What you will do: Your answer must be an exact copy of the data below.

Available records:
━━━━━━━━━━
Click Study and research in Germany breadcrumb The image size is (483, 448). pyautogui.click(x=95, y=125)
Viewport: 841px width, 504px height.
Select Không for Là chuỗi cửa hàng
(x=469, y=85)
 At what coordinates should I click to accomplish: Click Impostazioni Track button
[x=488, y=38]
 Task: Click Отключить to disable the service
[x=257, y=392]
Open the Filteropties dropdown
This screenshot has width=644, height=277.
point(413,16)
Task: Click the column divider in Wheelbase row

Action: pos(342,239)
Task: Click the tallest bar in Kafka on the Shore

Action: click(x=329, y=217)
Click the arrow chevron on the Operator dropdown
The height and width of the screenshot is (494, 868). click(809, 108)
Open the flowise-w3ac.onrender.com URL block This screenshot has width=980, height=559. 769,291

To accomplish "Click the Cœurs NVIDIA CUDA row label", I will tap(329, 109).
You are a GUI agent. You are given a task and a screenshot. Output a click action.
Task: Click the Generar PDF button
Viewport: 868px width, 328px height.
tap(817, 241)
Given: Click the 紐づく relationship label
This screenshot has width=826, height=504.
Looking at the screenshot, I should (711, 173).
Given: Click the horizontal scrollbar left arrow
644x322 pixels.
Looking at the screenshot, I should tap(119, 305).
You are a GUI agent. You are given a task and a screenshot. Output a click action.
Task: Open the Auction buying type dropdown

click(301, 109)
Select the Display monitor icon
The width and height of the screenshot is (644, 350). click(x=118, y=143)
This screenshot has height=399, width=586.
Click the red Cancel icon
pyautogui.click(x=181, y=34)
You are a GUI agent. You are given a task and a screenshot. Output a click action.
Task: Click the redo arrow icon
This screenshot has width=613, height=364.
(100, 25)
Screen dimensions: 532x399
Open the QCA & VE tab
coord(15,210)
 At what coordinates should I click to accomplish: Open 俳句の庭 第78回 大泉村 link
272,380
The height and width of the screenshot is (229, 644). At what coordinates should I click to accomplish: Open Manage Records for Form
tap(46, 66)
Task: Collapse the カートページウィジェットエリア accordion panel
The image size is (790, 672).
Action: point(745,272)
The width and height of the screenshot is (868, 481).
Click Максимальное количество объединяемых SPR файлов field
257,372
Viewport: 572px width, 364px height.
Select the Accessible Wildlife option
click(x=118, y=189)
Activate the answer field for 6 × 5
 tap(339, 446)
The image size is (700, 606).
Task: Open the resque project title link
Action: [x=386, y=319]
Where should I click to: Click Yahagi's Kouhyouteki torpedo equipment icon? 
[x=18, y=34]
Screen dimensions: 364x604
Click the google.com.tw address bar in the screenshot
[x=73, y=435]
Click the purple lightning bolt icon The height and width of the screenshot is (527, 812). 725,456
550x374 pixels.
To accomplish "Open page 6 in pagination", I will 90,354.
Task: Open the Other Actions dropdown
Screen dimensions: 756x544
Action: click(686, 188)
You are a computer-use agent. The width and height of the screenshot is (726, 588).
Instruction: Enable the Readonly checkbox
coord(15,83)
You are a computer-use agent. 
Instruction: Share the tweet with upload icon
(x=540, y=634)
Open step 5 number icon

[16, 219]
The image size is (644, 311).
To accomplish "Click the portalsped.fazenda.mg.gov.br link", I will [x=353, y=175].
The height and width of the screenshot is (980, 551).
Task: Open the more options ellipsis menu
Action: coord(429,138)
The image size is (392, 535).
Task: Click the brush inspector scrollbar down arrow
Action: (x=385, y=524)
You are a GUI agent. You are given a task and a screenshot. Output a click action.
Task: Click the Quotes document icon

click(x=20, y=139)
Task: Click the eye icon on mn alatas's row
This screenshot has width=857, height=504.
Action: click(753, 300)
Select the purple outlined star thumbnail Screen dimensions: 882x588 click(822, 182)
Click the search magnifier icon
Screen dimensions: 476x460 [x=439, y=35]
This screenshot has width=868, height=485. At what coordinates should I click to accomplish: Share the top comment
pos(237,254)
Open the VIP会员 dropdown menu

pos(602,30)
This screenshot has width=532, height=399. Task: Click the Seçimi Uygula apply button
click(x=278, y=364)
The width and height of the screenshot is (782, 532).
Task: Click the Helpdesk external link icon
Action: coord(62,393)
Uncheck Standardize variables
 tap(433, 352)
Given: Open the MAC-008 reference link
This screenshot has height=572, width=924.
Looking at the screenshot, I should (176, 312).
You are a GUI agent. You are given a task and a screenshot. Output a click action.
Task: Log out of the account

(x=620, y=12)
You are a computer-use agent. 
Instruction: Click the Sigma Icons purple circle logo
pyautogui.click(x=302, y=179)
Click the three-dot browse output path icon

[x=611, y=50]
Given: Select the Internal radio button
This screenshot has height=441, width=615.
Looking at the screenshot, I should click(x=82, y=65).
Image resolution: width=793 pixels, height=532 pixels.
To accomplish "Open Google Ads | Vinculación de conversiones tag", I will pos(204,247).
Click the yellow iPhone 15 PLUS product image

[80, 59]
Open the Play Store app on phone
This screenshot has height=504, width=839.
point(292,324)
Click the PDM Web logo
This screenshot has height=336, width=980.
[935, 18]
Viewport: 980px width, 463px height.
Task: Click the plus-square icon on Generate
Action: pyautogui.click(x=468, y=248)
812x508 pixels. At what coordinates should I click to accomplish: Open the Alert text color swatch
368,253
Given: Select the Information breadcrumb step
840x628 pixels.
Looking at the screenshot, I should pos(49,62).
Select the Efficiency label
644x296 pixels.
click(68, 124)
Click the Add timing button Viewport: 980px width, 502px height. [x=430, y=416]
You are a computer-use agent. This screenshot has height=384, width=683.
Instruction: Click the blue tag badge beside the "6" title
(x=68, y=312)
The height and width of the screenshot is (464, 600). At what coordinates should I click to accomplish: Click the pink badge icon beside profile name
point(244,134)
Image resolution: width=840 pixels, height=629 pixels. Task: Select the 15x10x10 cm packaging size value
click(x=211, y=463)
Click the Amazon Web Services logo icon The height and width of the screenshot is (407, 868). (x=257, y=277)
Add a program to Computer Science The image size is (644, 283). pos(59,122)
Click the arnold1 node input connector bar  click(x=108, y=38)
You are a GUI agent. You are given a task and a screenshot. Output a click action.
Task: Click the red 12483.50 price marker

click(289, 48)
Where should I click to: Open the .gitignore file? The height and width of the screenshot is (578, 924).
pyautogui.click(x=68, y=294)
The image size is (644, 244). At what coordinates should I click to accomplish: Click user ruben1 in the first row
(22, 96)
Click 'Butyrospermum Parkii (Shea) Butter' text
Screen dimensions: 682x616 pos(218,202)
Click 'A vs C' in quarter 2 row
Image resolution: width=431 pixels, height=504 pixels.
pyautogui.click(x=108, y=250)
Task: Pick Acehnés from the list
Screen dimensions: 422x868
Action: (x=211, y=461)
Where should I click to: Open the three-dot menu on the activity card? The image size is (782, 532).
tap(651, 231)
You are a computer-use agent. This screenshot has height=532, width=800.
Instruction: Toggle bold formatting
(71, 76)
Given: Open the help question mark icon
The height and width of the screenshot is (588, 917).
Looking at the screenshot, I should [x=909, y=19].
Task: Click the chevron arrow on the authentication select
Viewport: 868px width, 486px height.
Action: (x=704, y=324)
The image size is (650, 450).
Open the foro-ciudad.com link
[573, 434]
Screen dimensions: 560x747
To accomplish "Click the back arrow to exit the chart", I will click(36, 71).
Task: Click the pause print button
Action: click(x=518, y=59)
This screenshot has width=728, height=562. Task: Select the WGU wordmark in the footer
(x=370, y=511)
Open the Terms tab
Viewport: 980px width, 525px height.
━━━━━━━━━━
Result for this exercise:
Click Study and research in Germany breadcrumb The image size is (483, 448). pyautogui.click(x=95, y=125)
Viewport: 841px width, 504px height.
Select Không for Là chuỗi cửa hàng
(x=469, y=85)
 At what coordinates should I click to accomplish: Click Impostazioni Track button
[x=488, y=38]
 Task: Click Отключить to disable the service
[x=257, y=392]
Open the Filteropties dropdown
This screenshot has width=644, height=277.
point(413,16)
Task: Click the column divider in Wheelbase row

Action: pos(342,239)
Task: Click the tallest bar in Kafka on the Shore

Action: click(x=329, y=217)
Click the arrow chevron on the Operator dropdown
The height and width of the screenshot is (494, 868). click(809, 108)
Open the flowise-w3ac.onrender.com URL block This screenshot has width=980, height=559. 769,291

To accomplish "Click the Cœurs NVIDIA CUDA row label", I will tap(329, 109).
You are a GUI agent. You are given a task and a screenshot. Output a click action.
Task: Click the Generar PDF button
Viewport: 868px width, 328px height.
tap(817, 241)
Given: Click the 紐づく relationship label
This screenshot has width=826, height=504.
Looking at the screenshot, I should (711, 173).
Given: Click the horizontal scrollbar left arrow
644x322 pixels.
Looking at the screenshot, I should tap(119, 305).
You are a GUI agent. You are given a task and a screenshot. Output a click action.
Task: Open the Auction buying type dropdown

click(301, 109)
Select the Display monitor icon
The width and height of the screenshot is (644, 350). click(x=118, y=143)
This screenshot has height=399, width=586.
Click the red Cancel icon
pyautogui.click(x=181, y=34)
You are a GUI agent. You are given a task and a screenshot. Output a click action.
Task: Click the redo arrow icon
This screenshot has width=613, height=364.
(100, 25)
Screen dimensions: 532x399
Open the QCA & VE tab
coord(15,210)
 At what coordinates should I click to accomplish: Open 俳句の庭 第78回 大泉村 link
272,380
The height and width of the screenshot is (229, 644). At what coordinates should I click to accomplish: Open Manage Records for Form
tap(46, 66)
Task: Collapse the カートページウィジェットエリア accordion panel
The image size is (790, 672).
Action: point(745,272)
The width and height of the screenshot is (868, 481).
Click Максимальное количество объединяемых SPR файлов field
257,372
Viewport: 572px width, 364px height.
Select the Accessible Wildlife option
click(x=118, y=189)
Activate the answer field for 6 × 5
 tap(339, 446)
The image size is (700, 606).
Task: Open the resque project title link
Action: [x=386, y=319]
Where should I click to: Click Yahagi's Kouhyouteki torpedo equipment icon? 
[x=18, y=34]
Screen dimensions: 364x604
Click the google.com.tw address bar in the screenshot
[x=73, y=435]
Click the purple lightning bolt icon The height and width of the screenshot is (527, 812). 725,456
550x374 pixels.
To accomplish "Open page 6 in pagination", I will 90,354.
Task: Open the Other Actions dropdown
Screen dimensions: 756x544
Action: click(686, 188)
You are a computer-use agent. The width and height of the screenshot is (726, 588).
Instruction: Enable the Readonly checkbox
coord(15,83)
You are a computer-use agent. 
Instruction: Share the tweet with upload icon
(x=540, y=634)
Open step 5 number icon

[16, 219]
The image size is (644, 311).
To accomplish "Click the portalsped.fazenda.mg.gov.br link", I will [x=353, y=175].
The height and width of the screenshot is (980, 551).
Task: Open the more options ellipsis menu
Action: coord(429,138)
The image size is (392, 535).
Task: Click the brush inspector scrollbar down arrow
Action: (x=385, y=524)
You are a GUI agent. You are given a task and a screenshot. Output a click action.
Task: Click the Quotes document icon

click(x=20, y=139)
Task: Click the eye icon on mn alatas's row
This screenshot has width=857, height=504.
Action: click(753, 300)
Select the purple outlined star thumbnail Screen dimensions: 882x588 click(822, 182)
Click the search magnifier icon
Screen dimensions: 476x460 [x=439, y=35]
This screenshot has width=868, height=485. At what coordinates should I click to accomplish: Share the top comment
pos(237,254)
Open the VIP会员 dropdown menu

pos(602,30)
This screenshot has width=532, height=399. Task: Click the Seçimi Uygula apply button
click(x=278, y=364)
The width and height of the screenshot is (782, 532).
Task: Click the Helpdesk external link icon
Action: coord(62,393)
Uncheck Standardize variables
 tap(433, 352)
Given: Open the MAC-008 reference link
This screenshot has height=572, width=924.
Looking at the screenshot, I should (176, 312).
You are a GUI agent. You are given a task and a screenshot. Output a click action.
Task: Log out of the account

(x=620, y=12)
You are a computer-use agent. 
Instruction: Click the Sigma Icons purple circle logo
pyautogui.click(x=302, y=179)
Click the three-dot browse output path icon

[x=611, y=50]
Given: Select the Internal radio button
This screenshot has height=441, width=615.
Looking at the screenshot, I should click(x=82, y=65).
Image resolution: width=793 pixels, height=532 pixels.
To accomplish "Open Google Ads | Vinculación de conversiones tag", I will pos(204,247).
Click the yellow iPhone 15 PLUS product image

[80, 59]
Open the Play Store app on phone
This screenshot has height=504, width=839.
point(292,324)
Click the PDM Web logo
This screenshot has height=336, width=980.
[935, 18]
Viewport: 980px width, 463px height.
Task: Click the plus-square icon on Generate
Action: pyautogui.click(x=468, y=248)
812x508 pixels. At what coordinates should I click to accomplish: Open the Alert text color swatch
368,253
Given: Select the Information breadcrumb step
840x628 pixels.
Looking at the screenshot, I should pos(49,62).
Select the Efficiency label
644x296 pixels.
click(68, 124)
Click the Add timing button Viewport: 980px width, 502px height. [x=430, y=416]
You are a computer-use agent. This screenshot has height=384, width=683.
Instruction: Click the blue tag badge beside the "6" title
(x=68, y=312)
The height and width of the screenshot is (464, 600). At what coordinates should I click to accomplish: Click the pink badge icon beside profile name
point(244,134)
Image resolution: width=840 pixels, height=629 pixels. Task: Select the 15x10x10 cm packaging size value
click(x=211, y=463)
Click the Amazon Web Services logo icon The height and width of the screenshot is (407, 868). (x=257, y=277)
Add a program to Computer Science The image size is (644, 283). pos(59,122)
Click the arnold1 node input connector bar  click(x=108, y=38)
You are a GUI agent. You are given a task and a screenshot. Output a click action.
Task: Click the red 12483.50 price marker

click(289, 48)
Where should I click to: Open the .gitignore file? The height and width of the screenshot is (578, 924).
pyautogui.click(x=68, y=294)
The image size is (644, 244). At what coordinates should I click to accomplish: Click user ruben1 in the first row
(22, 96)
Click 'Butyrospermum Parkii (Shea) Butter' text
Screen dimensions: 682x616 pos(218,202)
Click 'A vs C' in quarter 2 row
Image resolution: width=431 pixels, height=504 pixels.
pyautogui.click(x=108, y=250)
Task: Pick Acehnés from the list
Screen dimensions: 422x868
Action: (x=211, y=461)
Where should I click to: Open the three-dot menu on the activity card? The image size is (782, 532).
tap(651, 231)
You are a computer-use agent. This screenshot has height=532, width=800.
Instruction: Toggle bold formatting
(71, 76)
Given: Open the help question mark icon
The height and width of the screenshot is (588, 917).
Looking at the screenshot, I should [x=909, y=19].
Task: Click the chevron arrow on the authentication select
Viewport: 868px width, 486px height.
Action: (x=704, y=324)
The image size is (650, 450).
Open the foro-ciudad.com link
[573, 434]
Screen dimensions: 560x747
To accomplish "Click the back arrow to exit the chart", I will click(36, 71).
Task: Click the pause print button
Action: click(x=518, y=59)
This screenshot has width=728, height=562. Task: Select the WGU wordmark in the footer
(x=370, y=511)
Open the Terms tab
Viewport: 980px width, 525px height.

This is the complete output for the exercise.